Friday, 22 de November de 2024 ISSN 1519-7670 - Ano 24 - nº 1315

Como lidar com conflitos de interesses

Em sua coluna de domingo [20/1/08], o ombudsman do New York Times, Clark Hoyt, falou sobre os conflitos de interesses que podem atrapalhar o trabalho dos jornalistas. Ele apresenta como exemplo a repórter do NYTimes Linda Greenhouse, que cobre a Suprema Corte há mais de 30 anos e já ganhou um prêmio Pulitzer. A jornalista lida com diversas autoridades legais para suas matérias e o fato de ser casada com uma delas pode não ser conveniente.

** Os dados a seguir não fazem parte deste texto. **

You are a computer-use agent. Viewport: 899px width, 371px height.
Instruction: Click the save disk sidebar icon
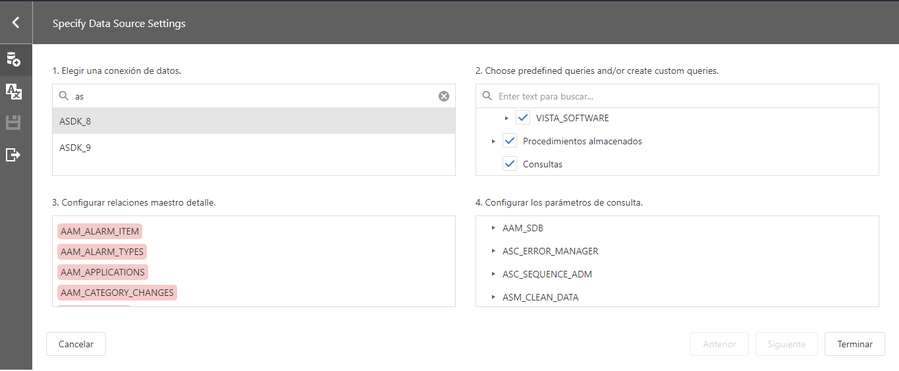click(x=13, y=123)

No início de 2006, Linda escreveu um artigo sobre ordens judiciais em apoio à apelação de um prisioneiro da Baía de Guantánamo, em Cuba, que foi segurança e motorista de Osama bin Laden. Uma das ordens – não mencionada no artigo – foi aberta por Eugene Fidell, em nome do Instituto Nacional de Justiça Militar e da Ordem dos Advogados do Distrito de Colúmbia. Fidell, um dos maiores especialistas em leis militares dos EUA, é o presidente do instituto e um conhecido crítico das políticas da administração Bush. É também marido de Linda.

No mês passado, a repórter cobriu outro caso envolvendo prisioneiros de Guantánamo. O Instituto Nacional de Justiça Militar abriu, mais uma vez, uma ordem contrária à posição do governo Bush no caso. Desta vez, porém, o marido de Linda não a assinou porque o caso estava na corte judicial que ela estava cobrindo.

O blogueiro conservador M. Edward Whelan III, geralmente crítico a Linda, escreveu sobre o envolvimento de Fidell no caso e alegou tratar-se de um conflito de interesses. A repórter e seus editores discordaram. Dean Baquet, chefe de redação da sucursal de Washington, classificou o conflito de ‘abstrato’ e afirmou que Fidell e seu instituto eram personagens menores no caso. Linda disse que seu marido não representa nenhum prisioneiro e, para ela, ‘há uma diferença significativa entre representar um lado em um caso e assumir uma posição em um assunto levantado por um caso’. Whelan é ex-funcionário do Departamento de Justiça na administração Bush e secretário do juiz Antonin Scalia. Além disso, é presidente do conservador Centro de Políticas Públicas e Ética. Hoyt leu os diversos artigos escritos por Linda sobre os dois casos e não notou nenhum conflito de interesses, nem tampouco uma cobertura tendenciosa ao ponto de vista do marido da repórter.

Novas normas

Ainda assim, Whelan levantou uma questão importante que incomoda jornalistas, na medida em que eles fazem amizades, apaixonam-se e têm uma vida fora das redações. O NYTimes tem normas para possíveis conflitos de interesses e o caso de Linda indica que elas devem ser revistas. Segundo as regras atuais, os repórteres devem ser sensíveis a potenciais conflitos de interesses e discuti-los com seus supervisores. Em alguns casos, é suficiente apenas avisar aos editores. Em outros, o repórter deve se abster de cobrir o tema ou mudar de editoria. Hoyt sente falta das regras não abordarem a necessidade de revelação de parentesco ou envolvimento pessoal ao público.

Linda diz que, antes de cobrir o primeiro caso, conversou com Philip Taubman, chefe de redação na época, que concordou que ela não deveria escrever sobre o assunto se seu marido representasse o partido na Suprema Corte. Caso ele não representasse, ela não teria problemas em fazer a cobertura. Segundo Jill Abramson, editora de notícias, o fato foi discutido com outros editores, que chegaram à conclusão de que a experiência de Linda sobre o assunto seria extremamente importante para a cobertura do caso. ‘O profissionalismo de Linda ao longo destes anos é inquestionável. […] Como muitos jornalistas, ela consegue se afastar do ponto de vista de amigos e de seu marido para escrever’, opina Jill.

Já Lee Wilkins, professor de jornalismo da Universidade do Missouri, vê a situação por outro ângulo. Para ele, Linda está escrevendo sobre algo no qual seu marido está envolvido, e o NYTimes não está contando isto aos leitores. Hoyt diz que, se fosse editor da repórter, não a tiraria da cobertura, mas acompanharia atentamente o envolvimento de Fidell no caso, podendo rever, no futuro, sua decisão. O ombudsman afirma ainda que revelaria ao público a relação existente entre os dois.